My other DiMaggio memory is of a clerk in the warehouse at Quonset Naval Air Station during WW2. She was still in her teens. As she studied her typing notes, she was singing a children’s chant,

“Joe, Joe, DiMaggio
We want you on our side.”

Second, while waiting to be picked up at the Y, a woman entered, her T-shirt bearing the message:

“Aging is inevitable
Maturity is optional.”

I thought to myself, “Right On.”

Third, Peanuts in today’s cartoon is in bed with Snoopy on top of the quilt. In the first panel, Peanuts says, “Sometimes I lie awake at night, and I ask, ‘Is life a multiple choice test or is it a true or false test?’”

In the second panel he goes on, “Then a voice comes to me out of the dark and says, ‘We hate to to tell you this, but life is a thousand word essay.’”

I find synergy between the message on the T-shirt and Peanuts’ soliloquy. Life and living are too complex for easy answers or uninformed guesses. “Maturity” may depend somewhat on one’s age. There was a time, like so many teen-agers, I believed it was mature to be old enough to get a driver’s license, to acquire an auto, and smoke cigarettes.

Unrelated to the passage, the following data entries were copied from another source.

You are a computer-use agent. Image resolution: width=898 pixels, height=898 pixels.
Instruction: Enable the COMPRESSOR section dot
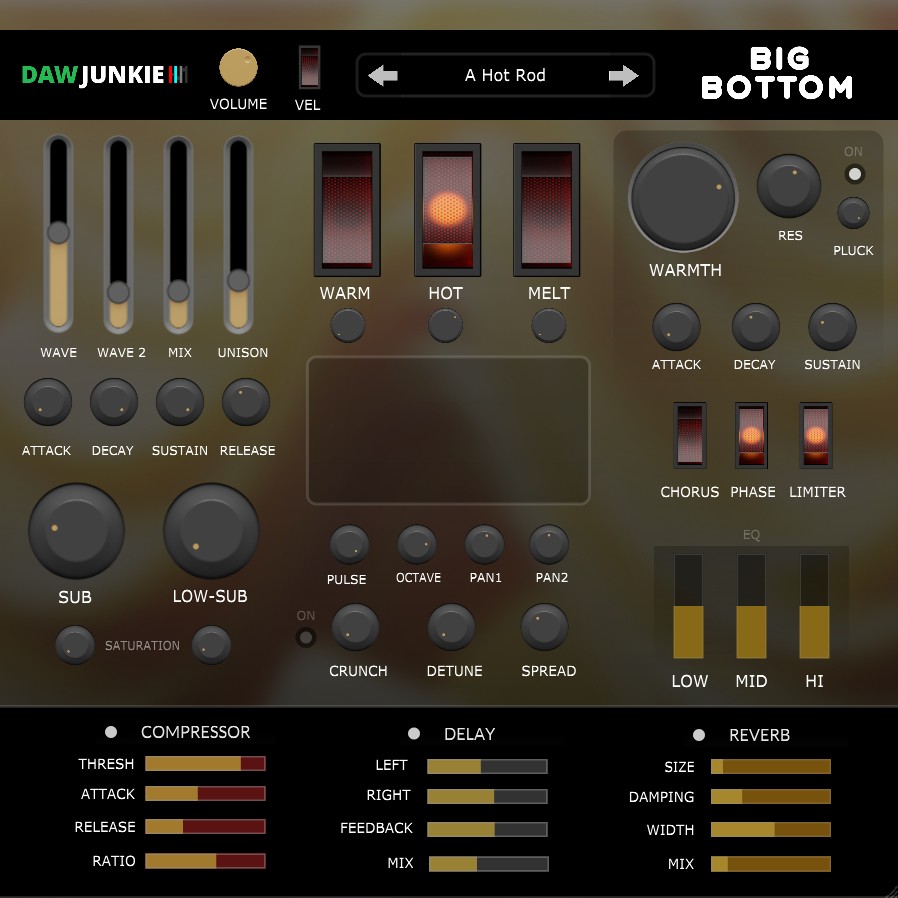point(111,732)
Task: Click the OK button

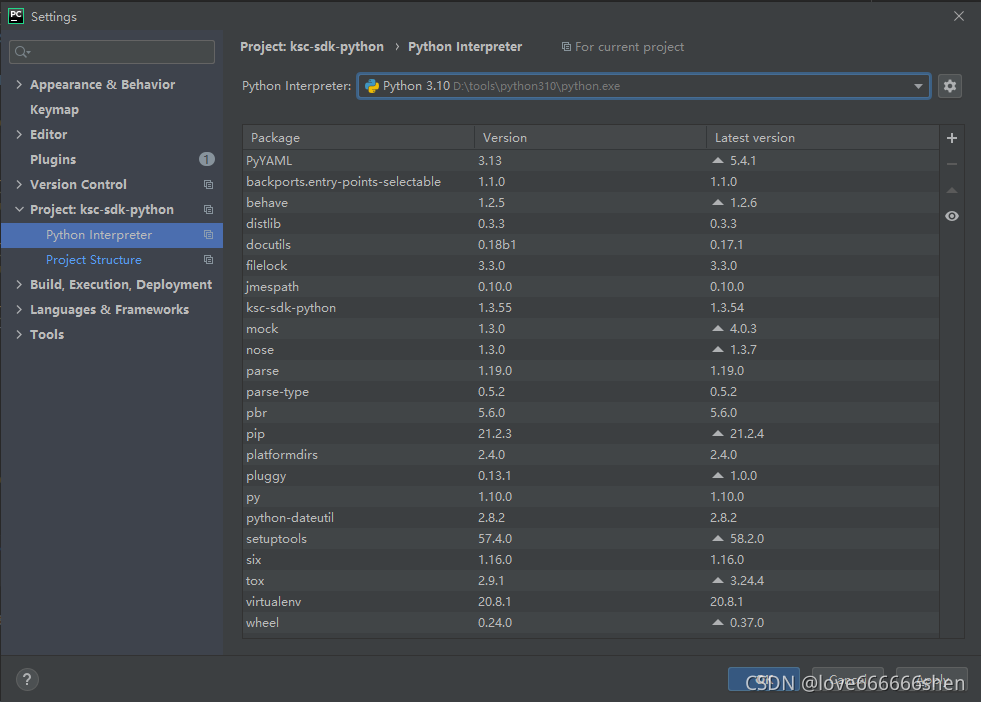Action: pyautogui.click(x=763, y=679)
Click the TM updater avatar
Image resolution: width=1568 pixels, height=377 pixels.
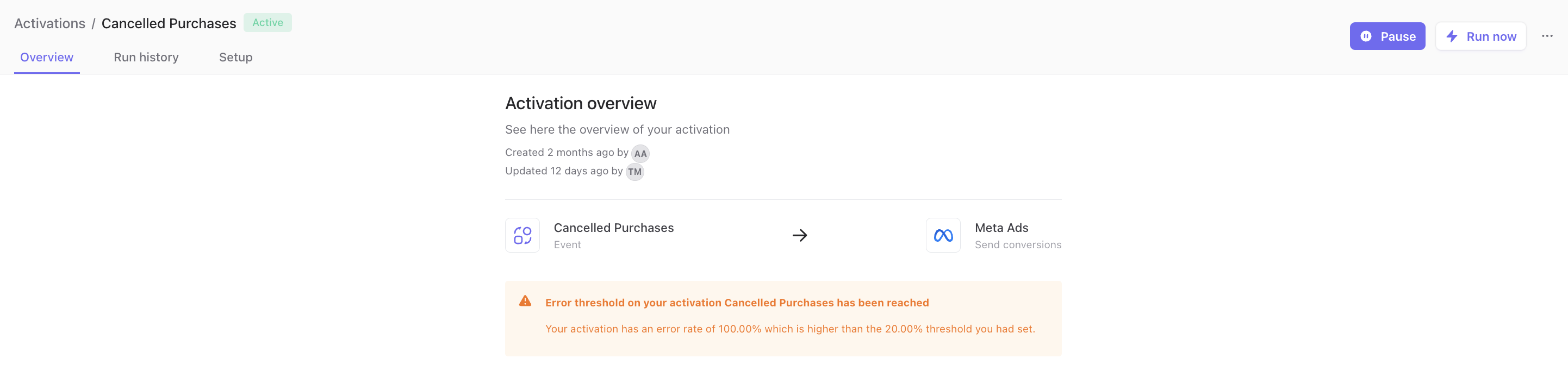(x=635, y=172)
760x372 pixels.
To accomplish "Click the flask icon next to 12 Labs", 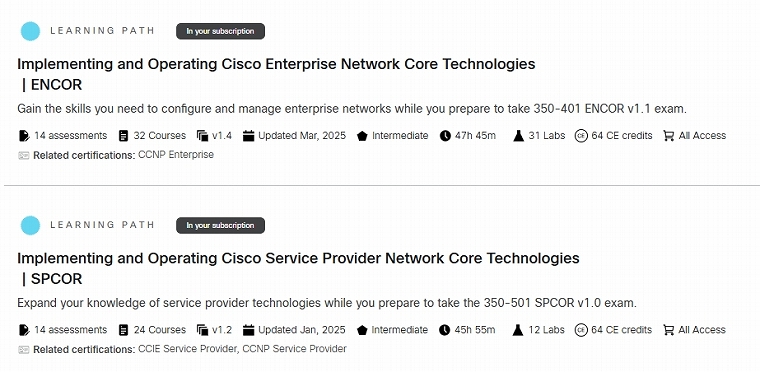I will click(x=518, y=330).
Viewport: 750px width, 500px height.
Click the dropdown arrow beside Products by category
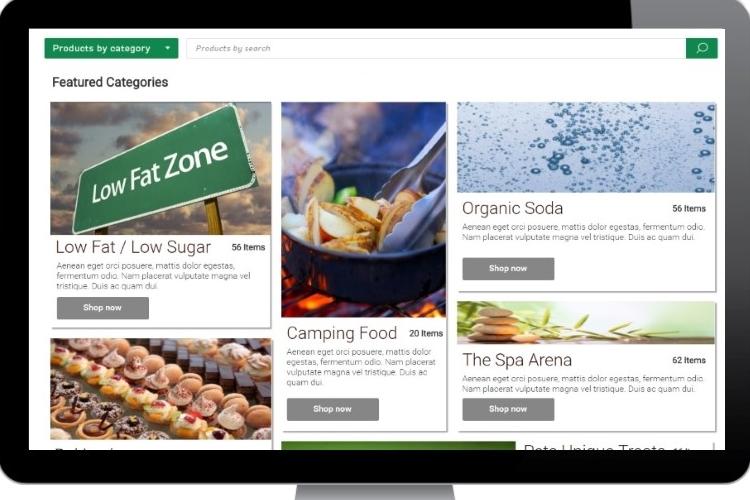[167, 48]
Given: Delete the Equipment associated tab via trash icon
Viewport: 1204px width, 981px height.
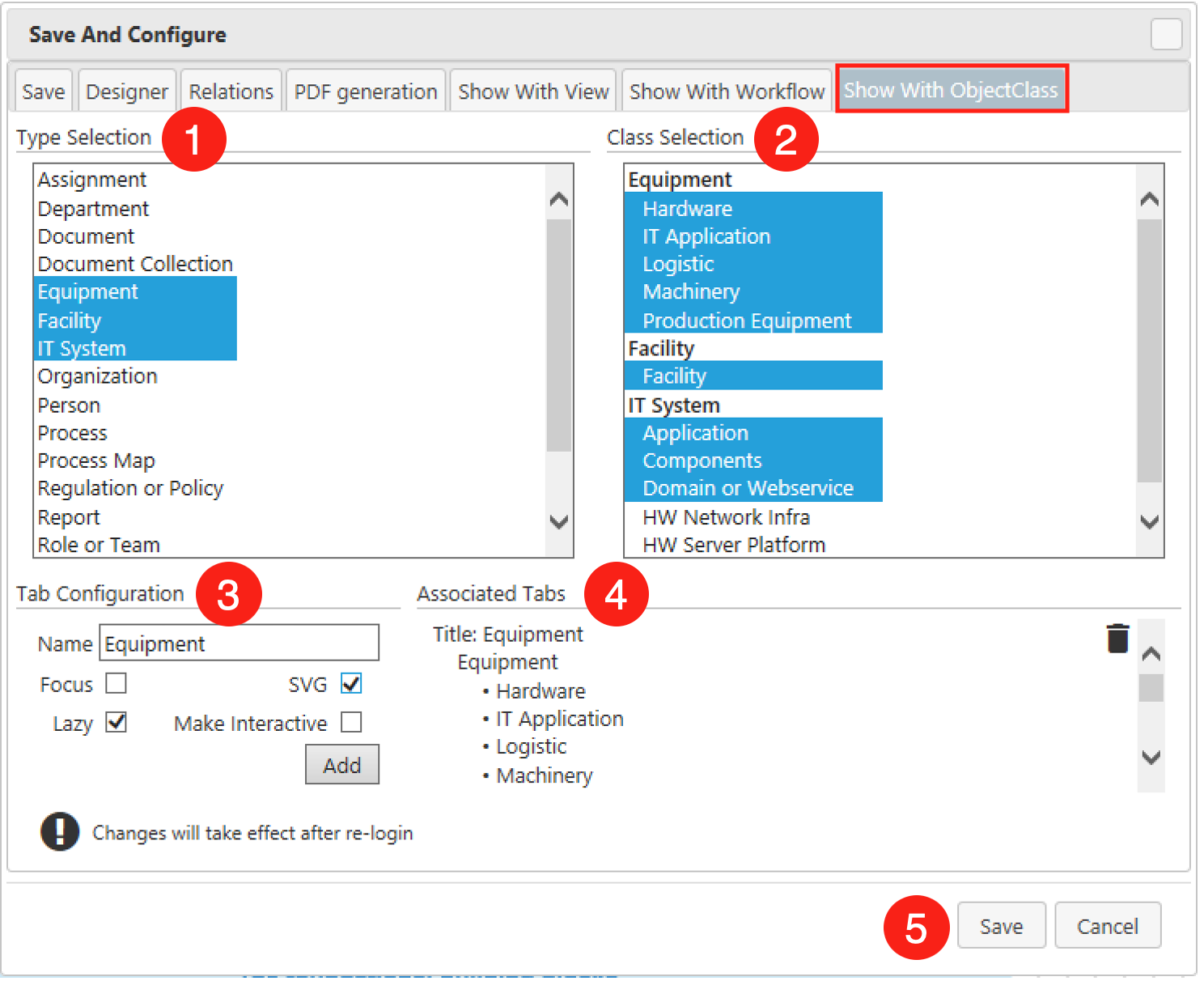Looking at the screenshot, I should [1117, 638].
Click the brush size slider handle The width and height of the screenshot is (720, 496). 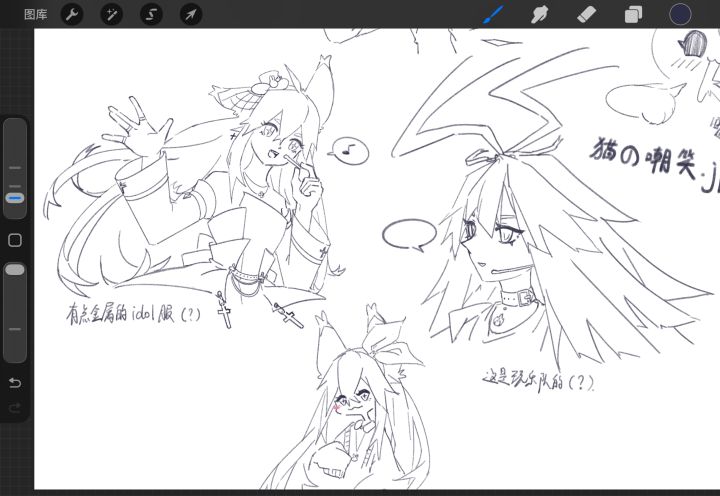click(15, 198)
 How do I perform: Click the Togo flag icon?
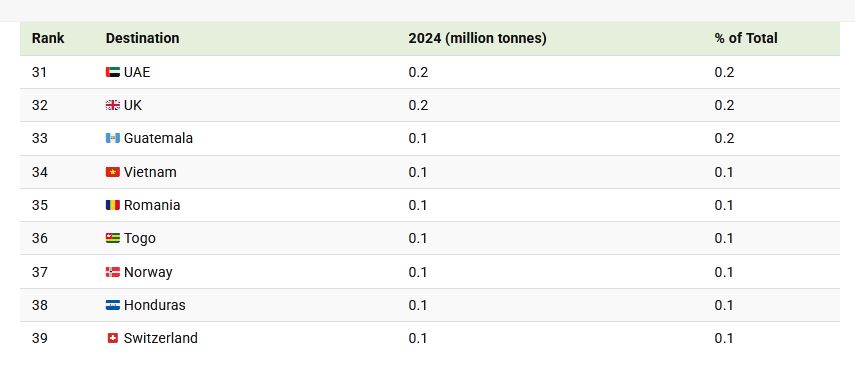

Now, as an “old old” as the statisticians classify me, I am bold enough to suggest certain distinguishing qualities of maturity. This is today’s list. If I wrote it heretofore or days hence, there would be differences.

Neither do I assert or imply that I have lived up to these, my measures of maturity. But I have tried to so believe and act. Peanuts might object that this is more than a thousand-word essay, but here goes:

WE have the power and/or potential to use critical-thinking when faced with issues and problems. Use that power.

Recognize both a sense of limits and unrealized opportunities.

Do your best daily with appointed tasks and prepare to sleep with no self-condemning remorse.

Be plain-spoken with no cruel intention.

AS long as it commands your mind and your heart, keep and serve your faith. In Henry VIII (Act 3, Sc. 2), Shakespeare has Cardinal Wolsey say to Cromwell,

“Had I but serv’d my God with half the zeal
I serv’d my King, he would not in mine age
Have left me naked to mine enemies.”

Read YOUR sacred scripture, whether Torah, Christian Gospel, Koran, Buddhist or other Asian insights, Shakespeare, Adam Smith, Emerson, Marx or whatever. Believe me, the rewards for as little as two or three paragraphs a week are fresh insights as well as rediscovery of what, for you, is enduring wisdom.

Be a thermostat not a thermometer. In important situations or issues, where you have informed convictions, try to set the temperature rather than just reflect it.

Keep love in your life. Give love – it will sustain you.

Be aware that the artist, sculptor, poet, musician, composer, playwright, actor, film-maker portray our human condition in ways that can reinforce our better hopes and dreams, as well as by their vivid, creative representations remind us that we humans can be brutal, selfish, greedy, bigoted.

Recognize, with all honor and respect to our prized individuality, that everyone exists by the presence of community – family, religious, medical, academic, fraternal, labor, business, city, nation, world. Hillary’s title, IT TAKES A VILLAGE, has more social depth and reach than at first impression and applies not just to raising children but also to saving our human venture on this planet.

Know that not only you, but everyone you meet has a fear to be confronted, or a pain to be eased, or a conflict to be addressed, or a threat of darkness to be lightened, or a joy to be shared.

Do not feel guilty about savoring the gustatory pleasures of gourmet food or the exhilaration of fine wine. On occasions of course. Indulged every day, the celebratory zest quickly fades away.

Well, there it is. Because it fits my mood, I conclude by quoting Arthur Miller. I believe he will be judged the the best playwright of the 20th Century. (Quoted, “Entertainment”, 2/5/99):

“He who understands everything about his subject cannot write it. I write as much to discover as to explain.”